This will partly depend on the time each task takes to complete.
When it comes to each task, it’s important to set a time limit. Because they will be in a controlled environment, users may take a lot of time trying different routes until they find a way to achieve their goal.
However, in real life, if they become frustrated with a product they may simple give up and move on.
When setting a time limit, be realistic. Keep in mind things like:
- Application/Website or prototype load times
- Age of the students or school level (which can give us a clue of their abilities with technology, and how to talk to them)
- Whether they are familiar with the product or not
  - Students familiar with Brainly or platforms alike may already have a mental model and be able to quickly navigate and understand topics.
  - Students not familiar with Brainly or platforms alike may need extra time to understand concepts and navigate through the product.
ℹ️ Tip: you can use a stopwatch and try to count the time a colleague (not the designer of the functionality) takes to complete the task, and multiply the time by 2.
⚠️ Important: Students should never be informed of a time limit or be stopped if they exceed it.

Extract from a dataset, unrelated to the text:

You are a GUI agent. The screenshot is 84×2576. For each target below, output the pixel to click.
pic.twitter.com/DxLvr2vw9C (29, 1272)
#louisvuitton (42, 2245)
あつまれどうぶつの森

This will be used as an internal metric for us to evaluate if there might be critical usability errors.
As for the timing of the entire session, this will depend on the number of tasks and their nature, as well as the age of the participant and whether they are already familiar with the product or not. Normally, usability testing sessions take less than 45 minutes.
Should the prototype start on Google, or inside Brainly? Should it be inside the main Brainly tab/page or inside a specific tab? Depending on our goal and what we need to test, the starting point will be one or another.
The starting point should be defined not only internally, but also reflected on the task description for users. Students need to have context about where they are within the journey and why they are there.
“Once you’ve figured out what the users' goals are, you need to formulate task scenarios that are appropriate for usability testing”.
Scenarios need to be based on a real and concrete user needs, in a specific context.
❌ Poorly defined scenario
Please open the Maths Bianchini book and go to exercise 2 of the page 14 and see if you can find the button to view the final answer.
✅ Well defined scenario
Imagine you are doing your homework for tomorrow. After being stuck for 20 minutes in the exercise 2 of the page 14 of your Maths Bianchini 9 textbook, you decide to seek some help. You open the Textbooks section of the Brainly app and try to verify if your final answer is correct.
🔗 Learn more: Task Scenarios for Usability Testing
Below in the document we propose a simple framework for assessing the severity of usability errors found.
As we anticipated in the “Leaving bias out of the equation” part, having multiple people involved in the usability test ensures biases are kept to a minimum, and that the result of the study is reliable.
The evaluation should be performed by Product Designers, Interaction Designers or User Researchers (and ideally the combination of at least two of them) in the most scientific way, sticking to facts and providing transparency for the rest of the team.
Tasks will be evaluated based on a mix of:
- Task completion
- Time on Task (ToT)
- Students’ satisfaction rate
- Severity of usability problems found

We need to ensure that our scenarios:

Describe a situation that makes sense for students, given their age and location, from the point of view of their interests and experience. We need to put ourselves in their shoes.
Are clearly explained, written in plain English and using the students’ natural language instead of our tech/design terminology.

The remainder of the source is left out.